Golden-Mason Lucy, Waasdorp Hurtado Christine E, Cheng Linling, Rosen Hugo R
Division of Gastroenterology and Hepatology, Hepatitis C Center, Department of Medicine, University of Colorado Denver (UCD), Aurora, CO 80045, USA.
Pediatric Gastroenterology, Digestive Health Institute, Children's Hospital Colorado, Aurora, CO, USA.
Clin Immunol. 2015 May;158(1):114-25. doi: 10.1016/j.clim.2015.03.008. Epub 2015 Mar 19.
T cell immunoglobulin- and mucin-domain-containing molecule-3 (Tim-3) is an inhibitory receptor implicated in T cell exhaustion characteristic of chronic viral infection. Limited data exist on NK cell Tim-3 expression and functional consequences. In chronic hepatitis C virus (HCV)-infected subjects, we found increased Tim-3 on NKs, which was associated with an activated phenotype. The high level of Tim-3 was not reversed by successful IFN-alpha-based antiviral therapy. Tim-3(high) NK cells up-regulated TRAIL in response to IFN-alpha to a greater extent and demonstrated greater lymphokine-activated killing activity, viral control, and degranulation but similar cytokine production than their Tim-3(low) counterparts. Our results suggest that Tim-3 on NKs is associated with activation of this innate lymphocyte population that is polarized towards cytotoxicity in chronic HCV. These findings reveal roles for Tim-3 in the regulation of NKs that might represent targets for treatment of chronic viral infections.

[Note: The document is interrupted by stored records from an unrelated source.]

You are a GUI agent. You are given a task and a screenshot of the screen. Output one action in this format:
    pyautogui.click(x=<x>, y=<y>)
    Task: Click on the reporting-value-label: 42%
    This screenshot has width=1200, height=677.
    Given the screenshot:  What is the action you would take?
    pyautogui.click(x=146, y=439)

含T细胞免疫球蛋白和粘蛋白结构域分子3(Tim-3)是一种抑制性受体,与慢性病毒感染所特有的T细胞耗竭有关。关于自然杀伤细胞(NK细胞)Tim-3表达及其功能后果的数据有限。在慢性丙型肝炎病毒(HCV)感染的受试者中,我们发现NK细胞上的Tim-3增加,这与一种活化表型相关。基于干扰素-α的成功抗病毒治疗并未使Tim-3的高水平恢复正常。与Tim-3低表达的NK细胞相比,Tim-3高表达的NK细胞对干扰素-α的反应能更大程度地上调肿瘤坏死因子相关凋亡诱导配体(TRAIL),并表现出更强的淋巴因子激活的杀伤活性、病毒控制能力和脱颗粒能力,但细胞因子产生情况相似。我们的结果表明,NK细胞上的Tim-3与这种先天性淋巴细胞群体的活化有关,该群体在慢性HCV感染中向细胞毒性极化。这些发现揭示了Tim-3在NK细胞调节中的作用,这可能代表了慢性病毒感染治疗的靶点。